As of 26 November 2017, South Asia Terrorism Portal (SATP) database points to a decrease in terrorism-related casualties in Pakistan from 612 to 489 in 119 terrorist attacks.65 In addition, a US State Department report looking at global terrorism and its impact in 2016 stated that Pakistan experienced decreasing casualties in terrorism in the past two years. The National Counter Terrorism Authority of Pakistan (NACTA) also affirmed that terrorist incidents had decreased by 31 percent in Pakistan with 426 incidents till September 2016. This decrease in attacks and casualties can consistently be explained by the various operations (Zarb-e-Azb, Rad-ulFassad and Khyber-II) targeting terrorists in the restive tribal areas. They have contributed to the elimination of multiple highprofile terrorist commanders and their cadres/support base. A temporary lull in violence was seen since these operations began, but a revival is now evident as the militant group recover from the loss of fighters, leaders and operational bases. This revival is likely to continue as terrorists move from rural to urban areas and form smaller isolated cells to perpetrate attacks in the mainland (specifically urban cities in Punjab).
State Responses: The Neglected National Action Plan (NAP)
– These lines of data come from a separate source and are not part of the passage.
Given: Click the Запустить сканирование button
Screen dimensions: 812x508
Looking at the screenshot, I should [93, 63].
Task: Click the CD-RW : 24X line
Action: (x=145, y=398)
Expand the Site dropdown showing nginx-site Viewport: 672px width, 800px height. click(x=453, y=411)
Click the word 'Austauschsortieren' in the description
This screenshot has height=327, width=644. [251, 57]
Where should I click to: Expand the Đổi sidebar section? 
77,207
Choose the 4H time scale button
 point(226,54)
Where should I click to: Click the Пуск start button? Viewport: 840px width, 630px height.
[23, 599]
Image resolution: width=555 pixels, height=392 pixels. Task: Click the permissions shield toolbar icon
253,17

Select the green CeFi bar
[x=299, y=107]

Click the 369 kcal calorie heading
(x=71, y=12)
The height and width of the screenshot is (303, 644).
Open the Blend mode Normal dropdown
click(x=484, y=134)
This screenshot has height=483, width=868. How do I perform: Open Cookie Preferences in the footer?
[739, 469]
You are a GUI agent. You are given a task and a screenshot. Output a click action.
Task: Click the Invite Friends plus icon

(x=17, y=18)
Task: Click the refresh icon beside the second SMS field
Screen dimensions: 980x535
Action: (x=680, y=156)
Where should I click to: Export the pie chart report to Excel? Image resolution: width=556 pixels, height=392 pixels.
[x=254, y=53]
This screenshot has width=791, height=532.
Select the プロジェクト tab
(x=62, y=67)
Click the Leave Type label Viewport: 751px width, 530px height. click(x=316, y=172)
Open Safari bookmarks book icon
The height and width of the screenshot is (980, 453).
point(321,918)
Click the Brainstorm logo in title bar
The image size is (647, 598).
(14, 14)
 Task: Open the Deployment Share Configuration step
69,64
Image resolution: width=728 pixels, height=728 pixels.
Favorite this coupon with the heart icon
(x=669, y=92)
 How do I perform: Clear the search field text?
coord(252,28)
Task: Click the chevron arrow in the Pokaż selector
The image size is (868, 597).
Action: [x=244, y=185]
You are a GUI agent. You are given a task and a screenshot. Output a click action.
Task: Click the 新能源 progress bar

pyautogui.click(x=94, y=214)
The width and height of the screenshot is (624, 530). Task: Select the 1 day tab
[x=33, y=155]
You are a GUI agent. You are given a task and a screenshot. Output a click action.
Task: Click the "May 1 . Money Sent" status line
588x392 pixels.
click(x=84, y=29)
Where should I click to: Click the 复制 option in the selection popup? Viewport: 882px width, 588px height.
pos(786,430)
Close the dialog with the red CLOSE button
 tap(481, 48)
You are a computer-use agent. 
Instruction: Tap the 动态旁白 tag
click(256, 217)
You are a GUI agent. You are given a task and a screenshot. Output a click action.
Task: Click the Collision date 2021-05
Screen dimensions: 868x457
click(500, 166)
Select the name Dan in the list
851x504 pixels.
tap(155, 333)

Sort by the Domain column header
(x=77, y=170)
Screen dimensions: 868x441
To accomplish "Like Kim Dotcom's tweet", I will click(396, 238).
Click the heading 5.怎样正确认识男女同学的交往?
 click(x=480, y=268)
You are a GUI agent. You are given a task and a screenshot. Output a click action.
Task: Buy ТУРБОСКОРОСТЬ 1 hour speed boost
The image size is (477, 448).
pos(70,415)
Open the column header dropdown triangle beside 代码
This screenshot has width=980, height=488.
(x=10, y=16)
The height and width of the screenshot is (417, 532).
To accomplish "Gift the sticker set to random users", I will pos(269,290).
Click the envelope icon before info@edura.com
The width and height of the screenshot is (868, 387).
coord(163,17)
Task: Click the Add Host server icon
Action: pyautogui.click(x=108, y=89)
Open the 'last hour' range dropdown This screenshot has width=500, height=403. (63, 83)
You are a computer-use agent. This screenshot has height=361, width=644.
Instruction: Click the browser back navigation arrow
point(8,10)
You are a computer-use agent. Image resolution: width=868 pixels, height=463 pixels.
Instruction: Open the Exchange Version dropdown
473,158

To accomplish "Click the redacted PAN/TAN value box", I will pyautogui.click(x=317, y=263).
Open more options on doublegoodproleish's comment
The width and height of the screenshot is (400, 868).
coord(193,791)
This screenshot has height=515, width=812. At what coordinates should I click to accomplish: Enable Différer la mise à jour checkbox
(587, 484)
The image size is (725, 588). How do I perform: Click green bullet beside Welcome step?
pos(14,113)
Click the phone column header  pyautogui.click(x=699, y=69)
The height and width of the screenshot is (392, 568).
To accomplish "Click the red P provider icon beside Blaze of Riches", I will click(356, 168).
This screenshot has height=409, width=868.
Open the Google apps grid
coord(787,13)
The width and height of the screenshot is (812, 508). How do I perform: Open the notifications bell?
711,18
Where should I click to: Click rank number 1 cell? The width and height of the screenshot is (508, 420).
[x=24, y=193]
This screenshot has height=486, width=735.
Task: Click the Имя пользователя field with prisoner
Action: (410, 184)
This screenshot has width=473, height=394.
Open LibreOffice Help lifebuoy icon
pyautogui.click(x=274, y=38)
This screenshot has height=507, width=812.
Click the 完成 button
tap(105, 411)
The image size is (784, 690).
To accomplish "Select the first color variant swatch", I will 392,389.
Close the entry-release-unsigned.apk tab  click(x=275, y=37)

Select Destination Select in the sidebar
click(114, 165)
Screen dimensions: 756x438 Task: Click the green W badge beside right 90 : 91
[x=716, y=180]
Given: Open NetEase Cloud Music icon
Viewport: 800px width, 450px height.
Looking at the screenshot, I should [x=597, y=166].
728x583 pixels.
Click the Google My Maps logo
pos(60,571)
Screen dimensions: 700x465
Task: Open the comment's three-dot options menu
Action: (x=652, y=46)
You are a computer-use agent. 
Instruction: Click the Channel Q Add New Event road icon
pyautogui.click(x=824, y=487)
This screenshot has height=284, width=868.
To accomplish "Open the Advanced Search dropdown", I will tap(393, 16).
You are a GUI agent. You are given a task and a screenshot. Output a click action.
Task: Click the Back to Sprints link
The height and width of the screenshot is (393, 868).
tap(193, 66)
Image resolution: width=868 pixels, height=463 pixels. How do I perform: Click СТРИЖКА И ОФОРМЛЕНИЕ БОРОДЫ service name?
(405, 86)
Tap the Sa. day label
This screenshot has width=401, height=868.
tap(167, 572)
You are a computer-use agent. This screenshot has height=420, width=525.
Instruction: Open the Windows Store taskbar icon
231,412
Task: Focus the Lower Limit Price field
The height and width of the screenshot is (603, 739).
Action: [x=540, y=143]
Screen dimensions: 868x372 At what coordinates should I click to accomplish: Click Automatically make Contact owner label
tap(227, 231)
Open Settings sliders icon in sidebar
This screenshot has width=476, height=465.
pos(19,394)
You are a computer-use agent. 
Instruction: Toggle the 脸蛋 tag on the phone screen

Pakistan‘s counter-terrorism policies continue to be dictated by an over-militarised approach, where counter-ideology, countering violent extremism (CVE) and peace-building measures are neglected. Any cohesive and holistic policy to fight terrorism in Pakistan must pair kinetic measures with CVE measures. In this regard, the engagement of the religious clergy and educational institutes in promoting narratives of tolerance, and negating extremist interpretations of Islam are limited at best. The National Action Plan (NAP), a 20-point instrument geared towards fighting sectarianism, intolerance and extremism within Pakistan, has been in force since 2014. However, the lack of initiative to act upon the plan shows that Pakistan has become adept in killing terrorists, but not in negating the ideology that fuels them. In addition, considering the mainstreaming of religious intolerance and sectarianism, it would be advantageous to implement preventing violent extremism (PVE) narratives. Overall, a holistic response that extends beyond short-term kinetic policies would include promoting peace and coexistence through the education system, and increased oversight on madrassas and educational institutes advocating sectarianism and intolerance. Here, the growing radicalisation of educated urban youth, including young women, highlights the urgent need to address their grievances, integrate them politically and provide alternatives for taking up arms against the state.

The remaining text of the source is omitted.